Davacı, …. Belediye Başkanlığı tarafından yapılan imar uygulamasının idari yargı kararı ile iptal edildiğini, buna göre davaya konu 440 ada 30 parsel( B-5) ile davalılar adına kayıtlı 440 ada 32 (B-7) parsel sayılı taşınmazların tescili işleminin dayanağı kalmadığından 440 ada 11 parsel sayılı kadastral parselin ihyası ile adına tescilini istemiştir.
Mahkemece, dava konusu taşınmazlarda malik görünen kişilerden hiçbirine dava yöneltilmediği, davacı vekiline davayı doğru kişilere yöneltmesi için kesin süre verilmiş olmasına rağmen taraf teşkili doğru olarak sağlanmadığı ayrıca dava konusu taşınmazlardan bir tanesinin davacı adına kayıtlı olduğu bu nedenle dava açmakta hukuki yararı olmayacağından bahisle davanın usul yönünden reddine karar verilmiştir.
Hükmü davacı temyiz etmiştir.
Somut olayda, dosya içerisindeki şuyulandırma cetveli incelendiğinde davacının dava konusu yaptığı 440 ada B-5 (440 ada 30 parsel) parsel sayılı 498,13 m2 taşınmazın imar uygulaması ile 440 ada 11 parsel sayılı taşınmazdan oluşturulduğu, 440 ada B-7 (440 ada 32 parsel) sayılı 255,80 m2 taşınmazın da imar uygulaması ile 440 ada 12 parsel sayılı taşınmazdan oluşturulduğu, maliklerinin de …, ……, ……., ……., ……… oldukları dolayısıyla husumetin tapuda malik olan şahıslara doğru bir şekilde yöneltildiği anlaşılmaktadır. Ayrıca …… dışındaki davalılara usulüne uygun olarak tebligat yapılmıştır.

Mahkemece, dava açılmadan önce 19.09.1997 tarihinde öldüğü anlaşılan davalı …….’ın mirasçılık belgesi temin edilerek tüm mirasçılarının davada yer almaları sağlandıktan sonra işin esasına girilerek sonucuna göre bir karar verilmesi gerekirken belirtilen hususlar gözetilmeden davanın usul yönünden reddine karar verilmiş olması doğru görülmemiş, bu sebeple hükmün bozulması gerekmiştir.

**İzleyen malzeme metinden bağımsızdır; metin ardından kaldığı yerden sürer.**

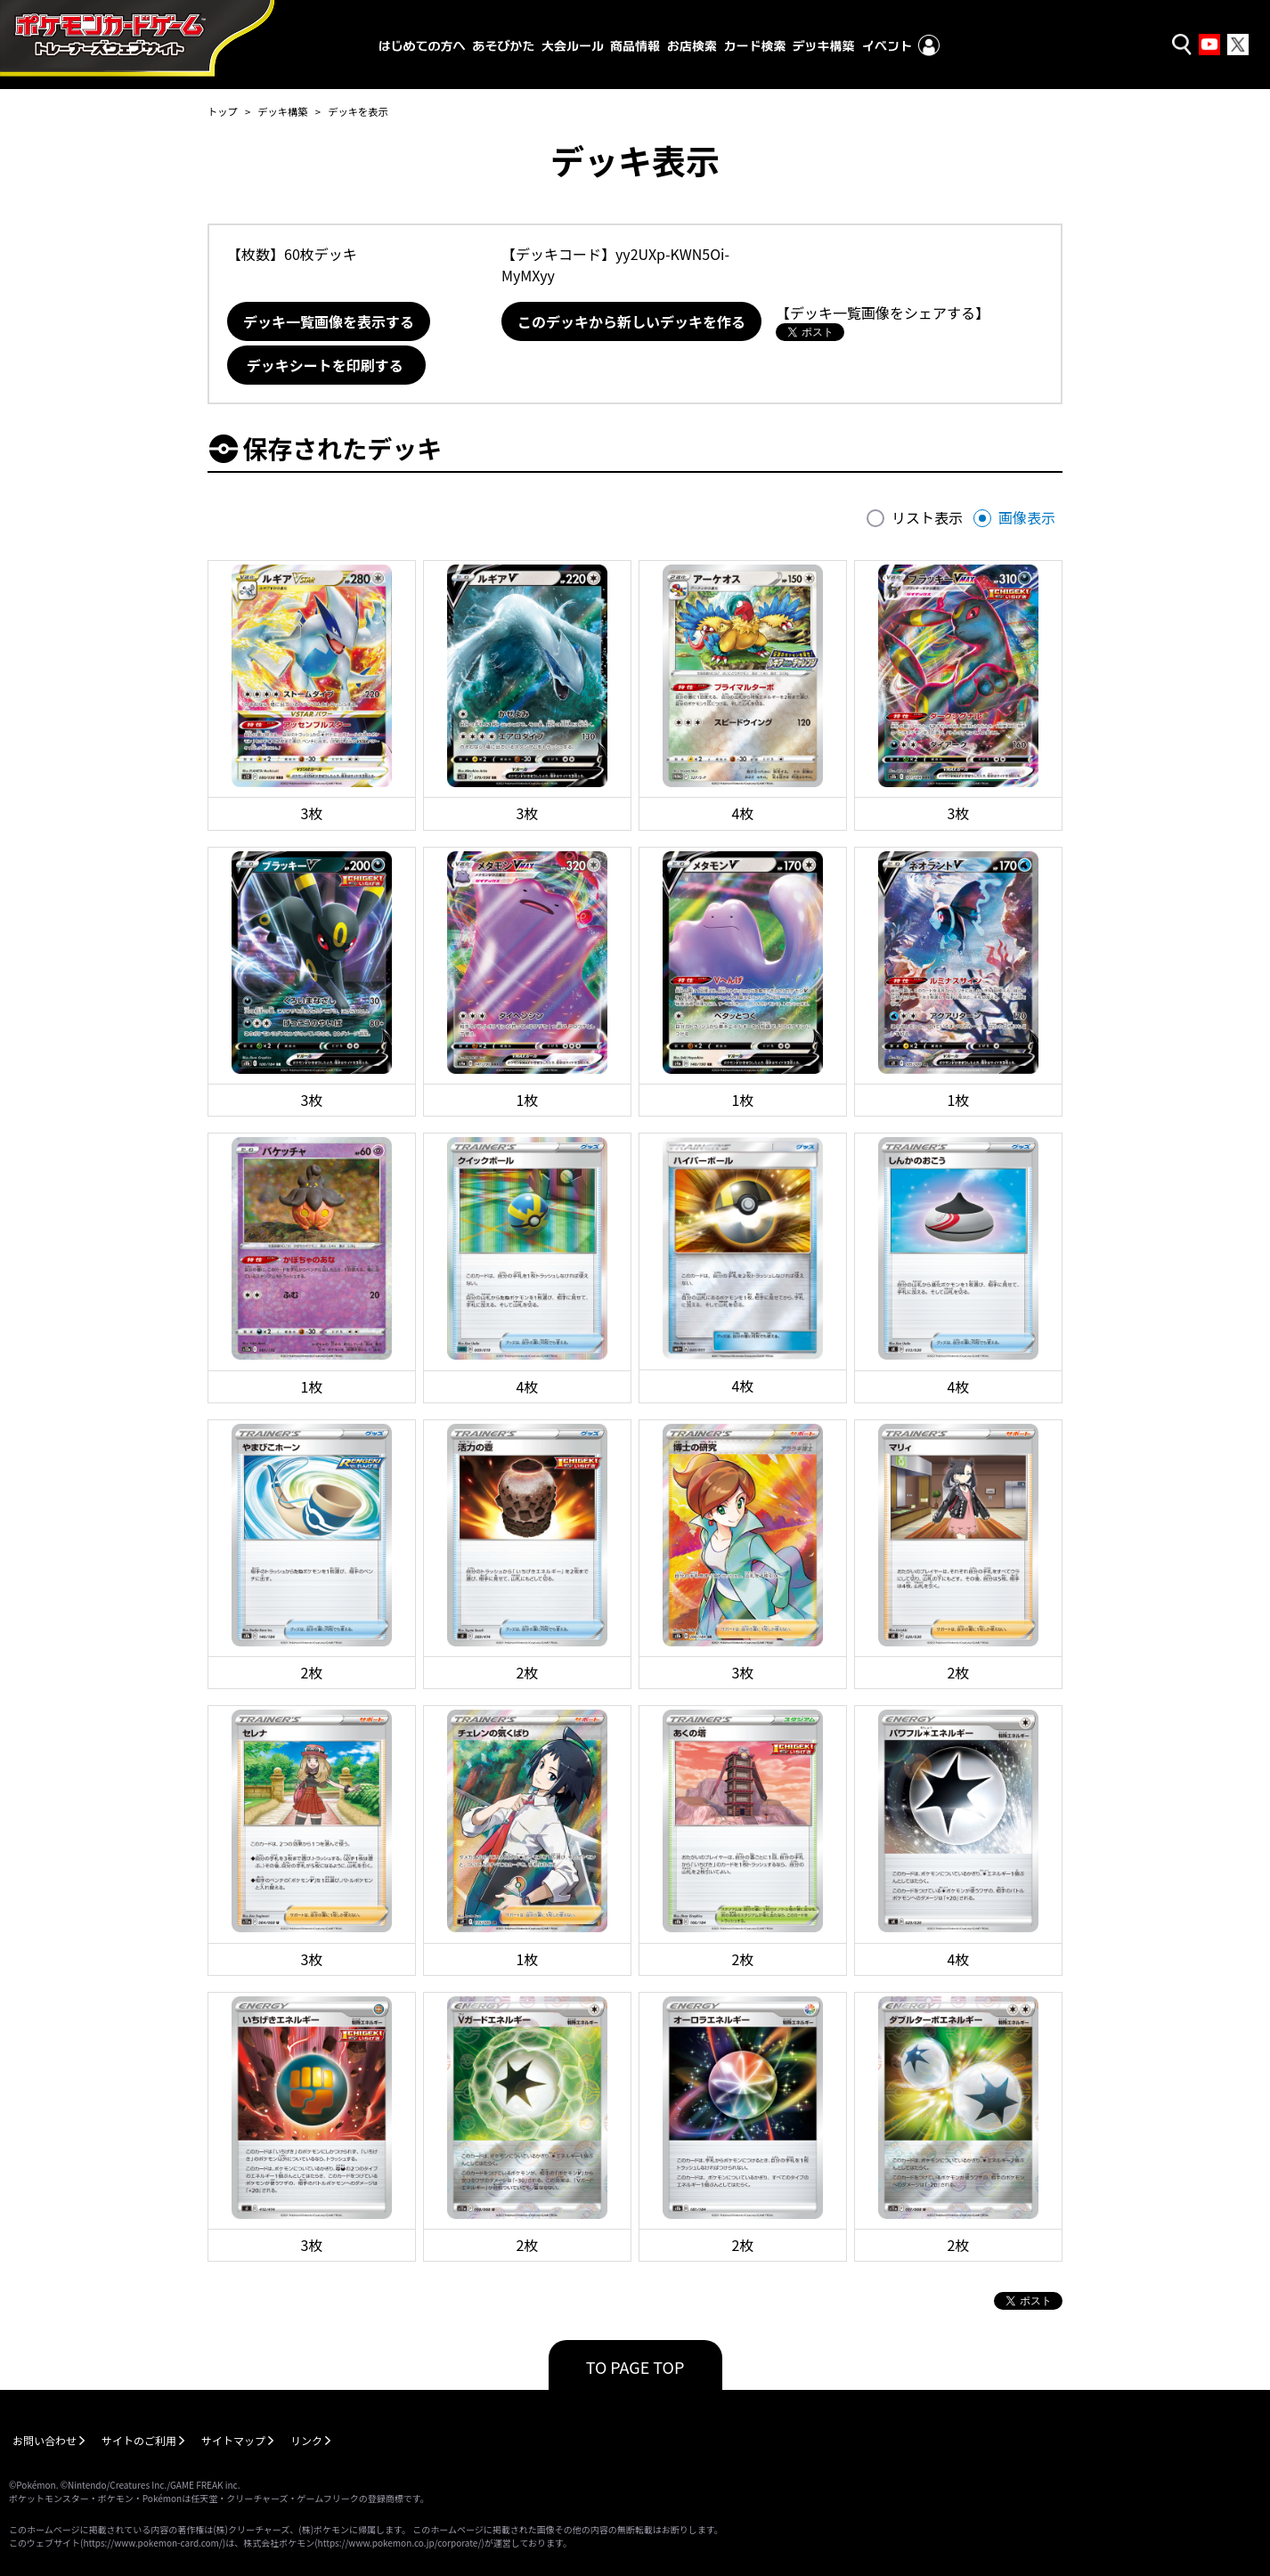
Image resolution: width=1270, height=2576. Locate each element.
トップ (223, 111)
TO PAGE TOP (635, 2366)
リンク (306, 2440)
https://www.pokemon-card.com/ (152, 2542)
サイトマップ (233, 2440)
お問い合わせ (44, 2440)
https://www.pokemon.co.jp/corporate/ (400, 2542)
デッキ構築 (282, 111)
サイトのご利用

SONUÇ: Yukarıda açıklanan nedenlerle davacı vekilinin temyiz itirazlarının kabulü ile hükmün BOZULMASINA, peşin yatırılan harcın istek halinde yatıranlara iadesine, kararın tebliğinden itibaren 15 gün içinde karar düzeltme yolu açık olmak üzere,
12.11.2015 tarihinde oybirliği ile karar verildi.